When a life-altering event hits

The HSBC report shows that the No. 1 life changer is parenthood, with almost two-thirds (63 per cent) of Singaporeans citing childbirth as their most life-changing event.
The HSBC report shows that the No. 1 life changer is parenthood, with almost two-thirds (63 per cent) of Singaporeans citing childbirth as their most life-changing event.ST PHOTO: LIM YAOHUI

Many S'poreans face more financial pressure and uncertainty than their parents' generation

Most Singaporeans believe their lives are better overall than those of their parents, but many feel greater financial pressure and uncertainty than the older generation.

HSBC's latest report in The Power of Protection series, Life changers, surveyed more than 12,000 people in 12 countries and territories, including 1,000 respondents here. They were asked to compare their lives to those of the previous generation and the next generation.

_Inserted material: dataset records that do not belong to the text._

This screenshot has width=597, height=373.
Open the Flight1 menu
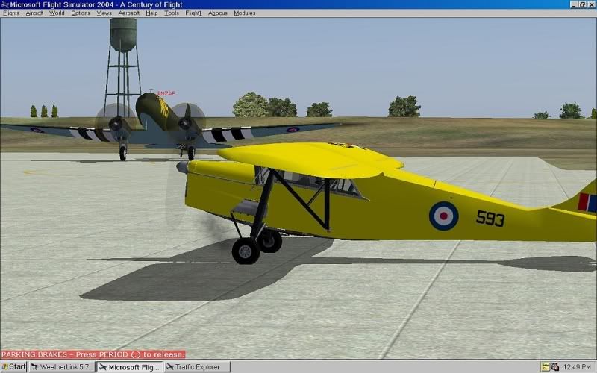[193, 13]
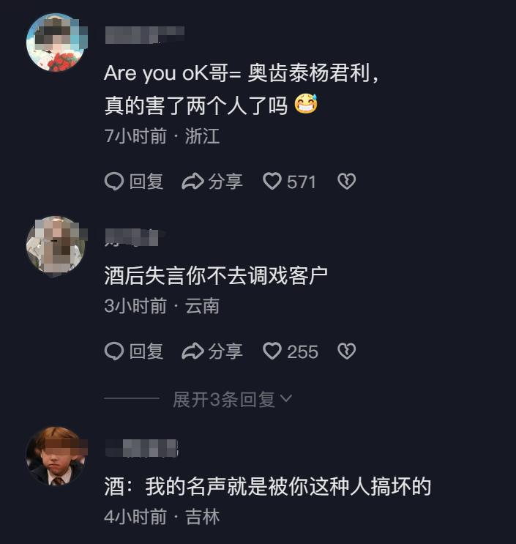516x544 pixels.
Task: Click blurred username of the Zhejiang commenter
Action: pyautogui.click(x=144, y=33)

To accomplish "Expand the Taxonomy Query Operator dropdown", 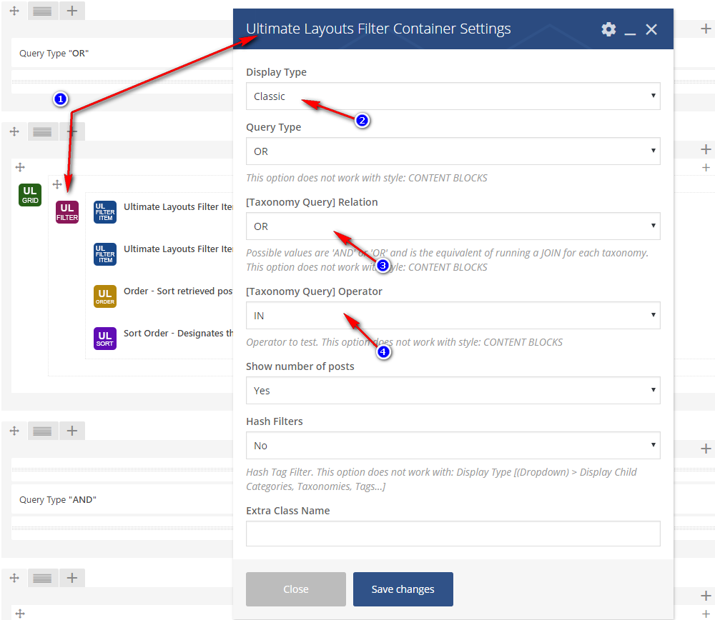I will coord(453,316).
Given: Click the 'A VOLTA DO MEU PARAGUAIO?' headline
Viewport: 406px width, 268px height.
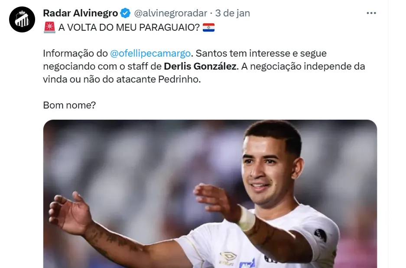Looking at the screenshot, I should 129,27.
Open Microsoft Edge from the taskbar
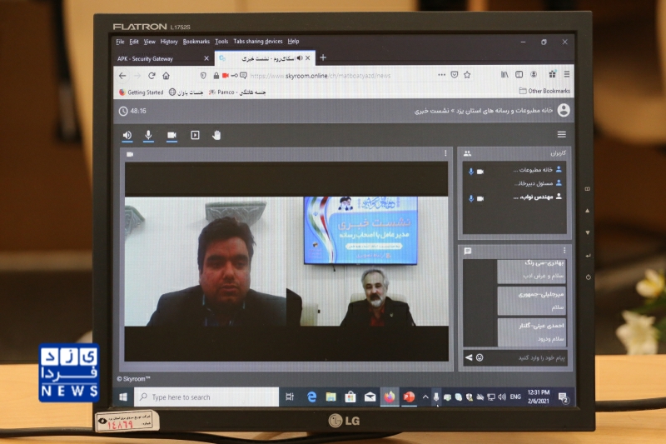Image resolution: width=666 pixels, height=444 pixels. tap(312, 397)
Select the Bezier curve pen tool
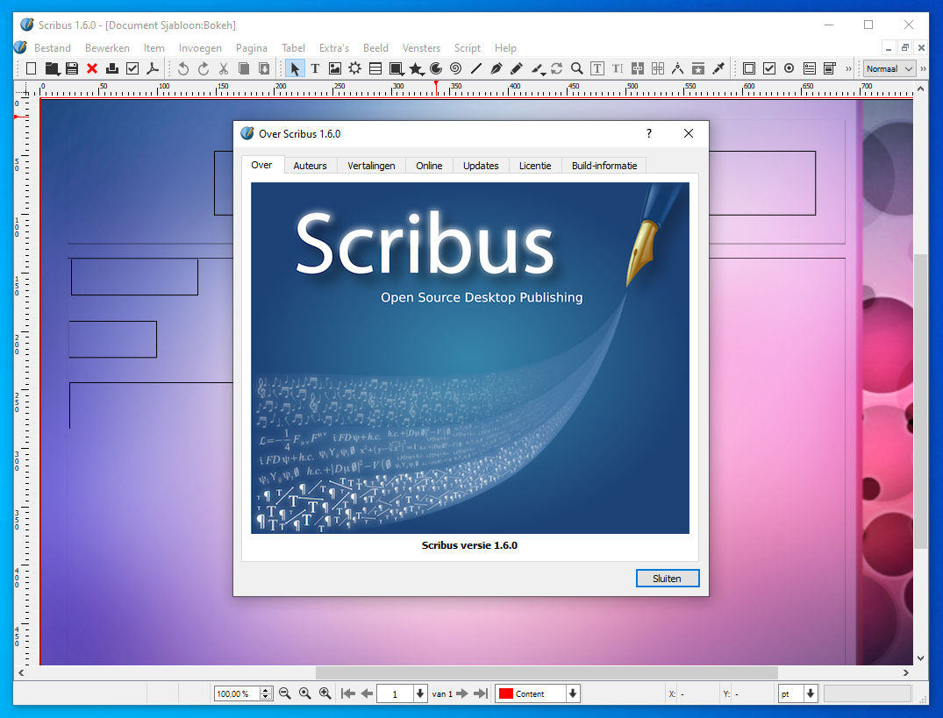This screenshot has width=943, height=718. pyautogui.click(x=497, y=68)
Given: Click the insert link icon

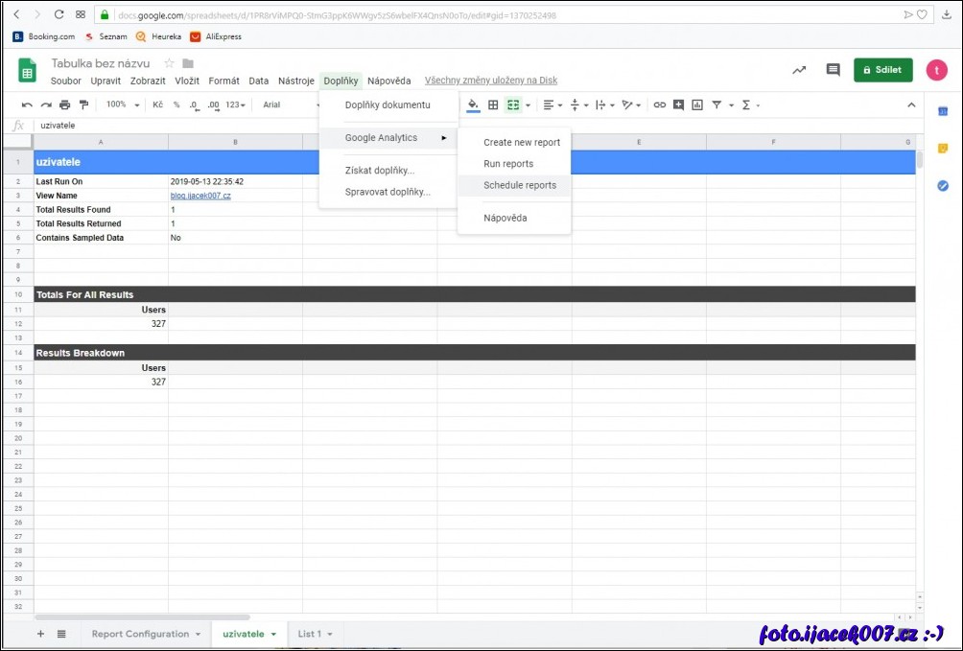Looking at the screenshot, I should tap(660, 105).
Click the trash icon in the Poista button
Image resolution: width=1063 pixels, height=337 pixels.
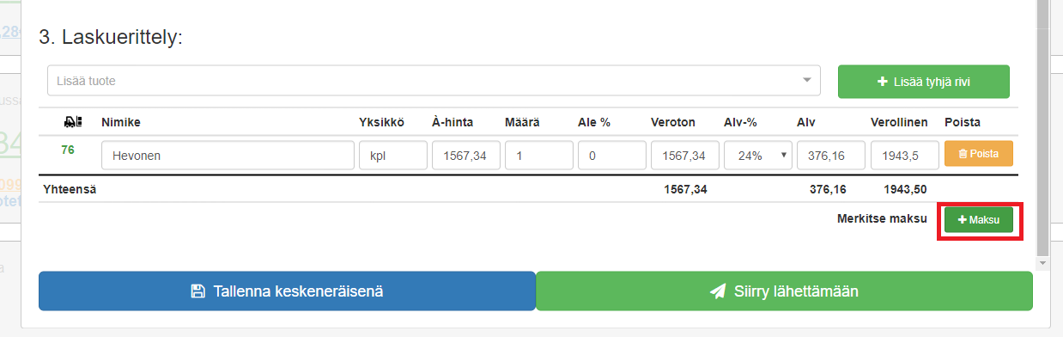963,153
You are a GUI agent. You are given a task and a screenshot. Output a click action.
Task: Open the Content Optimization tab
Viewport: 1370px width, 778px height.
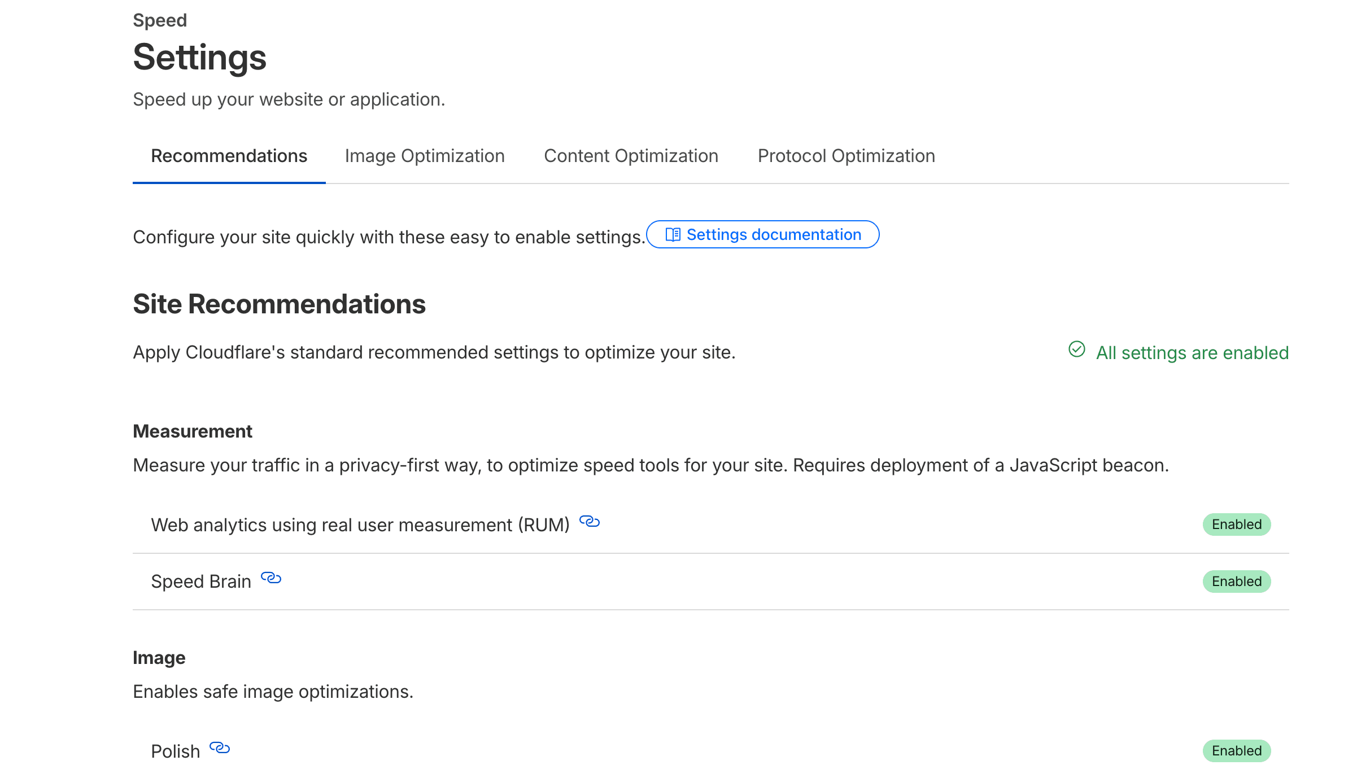click(x=631, y=156)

About 65 per cent of Singaporeans think that they have more choices in life and over half (54 per cent) think they are better off financially. However, almost half (49 per cent) believe they are under more financial pressure than the previous generation while 51 per cent think that they have to take more risks with their finances.

Mr Ian Martin, chief executive of HSBC Insurance Singapore, said the findings reflect the way global economies have been transformed over the decades.

"While we benefit from the rise in personal income, we are also more exposed to unexpected and disruptive global events that impact the local economy and jobs. It is not surprising that the current generation, while living a better life, feel less secure than their parents," he said.

He added that the increasing uncertainties highlight the importance of planning ahead so as to better navigate life's potential pitfalls.

KEY EVENTS THAT AFFECT SINGAPOREANS MOST

The report shows the No. 1 life changer is parenthood, with almost two-thirds (63 per cent) of Singaporeans citing childbirth as their most life-changing event. Marriage (57 per cent) and divorce or separation from a life partner (41 per cent) round out the top three life-changers for Singaporeans.

When managing life-changing events, more than three in five people (63 per cent) cut back on their spending, while 59 per cent re-prioritised their spending. Slightly more than half (52 per cent) had to use their savings, while 25 per cent sought a loan or financing and 22 per cent sought financial help from relatives.

Life-changing events also prompt people to think harder about their finances. Many people wish they had done things differently.

With hindsight, 59 per cent of Singaporeans wished they had saved more and over a third (36 per cent) wished they had opened a new savings account.

Over one-third (37 per cent) wished they had taken out a new insurance policy or increased the level of their existing one when they experienced a financially challenging life-changing event.

HSBC's report identifies four practical steps which may help people to better prepare for the future:

1. Plan for the events that will change your life.

2. Allow for the unpredictable.

3. Have a balanced strategy which includes protection, saving and financing.

4. Plan with the next generation in mind.